Las Brisas. Photo by Nicole Rupersburg.

Cinco de Mayo is this Saturday, and if your idea of Cinco de Mayo celebrations is a mariachi band in a sports bar with the Corona girls giving away free beer and plastic beads, you need to head southwest to see how it's really done. No need to find your passport and book a flight; look no further than Southwest Detroit and discover for yourself some of the lesser-known restaurants and watering holes that make this one of Detroit's most viable, walkable, vibrant neighborhoods.

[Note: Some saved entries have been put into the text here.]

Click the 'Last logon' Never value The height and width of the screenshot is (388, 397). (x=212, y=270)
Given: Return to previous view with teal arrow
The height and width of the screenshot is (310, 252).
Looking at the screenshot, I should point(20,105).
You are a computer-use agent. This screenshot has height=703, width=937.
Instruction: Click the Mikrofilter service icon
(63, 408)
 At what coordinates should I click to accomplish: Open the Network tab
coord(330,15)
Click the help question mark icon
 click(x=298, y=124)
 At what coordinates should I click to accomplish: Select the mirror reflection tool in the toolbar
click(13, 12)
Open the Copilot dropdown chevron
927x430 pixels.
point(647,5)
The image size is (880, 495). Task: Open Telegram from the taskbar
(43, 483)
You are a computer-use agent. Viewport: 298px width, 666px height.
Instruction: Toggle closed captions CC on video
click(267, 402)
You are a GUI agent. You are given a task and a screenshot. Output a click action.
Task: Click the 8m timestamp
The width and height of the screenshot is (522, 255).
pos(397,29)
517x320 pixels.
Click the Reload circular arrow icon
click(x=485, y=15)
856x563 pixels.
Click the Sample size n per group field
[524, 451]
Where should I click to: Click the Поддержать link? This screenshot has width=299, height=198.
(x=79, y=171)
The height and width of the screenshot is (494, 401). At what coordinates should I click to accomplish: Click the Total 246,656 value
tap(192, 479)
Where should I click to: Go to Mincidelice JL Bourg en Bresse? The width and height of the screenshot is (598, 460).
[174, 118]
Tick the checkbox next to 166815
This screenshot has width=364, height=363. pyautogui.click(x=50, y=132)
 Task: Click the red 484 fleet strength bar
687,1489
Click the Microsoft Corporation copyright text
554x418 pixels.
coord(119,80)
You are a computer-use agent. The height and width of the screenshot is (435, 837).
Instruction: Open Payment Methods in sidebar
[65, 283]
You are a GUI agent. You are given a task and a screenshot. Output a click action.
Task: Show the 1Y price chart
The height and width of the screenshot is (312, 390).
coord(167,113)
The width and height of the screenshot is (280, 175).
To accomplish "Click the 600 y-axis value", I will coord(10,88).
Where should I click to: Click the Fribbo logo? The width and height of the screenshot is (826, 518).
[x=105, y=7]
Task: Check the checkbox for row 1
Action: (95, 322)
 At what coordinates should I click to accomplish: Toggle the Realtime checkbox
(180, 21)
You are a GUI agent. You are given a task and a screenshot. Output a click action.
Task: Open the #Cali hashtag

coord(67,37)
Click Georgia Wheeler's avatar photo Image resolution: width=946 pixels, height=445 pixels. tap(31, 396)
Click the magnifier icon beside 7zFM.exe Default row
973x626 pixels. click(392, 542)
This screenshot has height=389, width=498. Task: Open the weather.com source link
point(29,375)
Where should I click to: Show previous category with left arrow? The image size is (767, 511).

Southwest Detroit is full of fantastic taquerias, restaurants of various ethnic Latin cuisines, bakeries, cafes and markets (and taco trucks!), but for the purposes of Cinco de Mayo celebrations this list is all about bars. Let's face it, this neighborhood is robust enough for more than one "Hot List."

#1 Donovan's Pub
AKA Southwest Detroit's Official Hipster Bar®. Being just on the other side of of I-75 on Vernor, Donovan's is sort of the Gateway to Southwest and catches what is presumably a lot of Slows spillover. It's hipsterific but the booze is cheap and service friendly and familiar. It's Polish-owned, located more or less in Mexicantown and crawling with men sporting mustaches un-ironically. It doesn't need to make sense; it works.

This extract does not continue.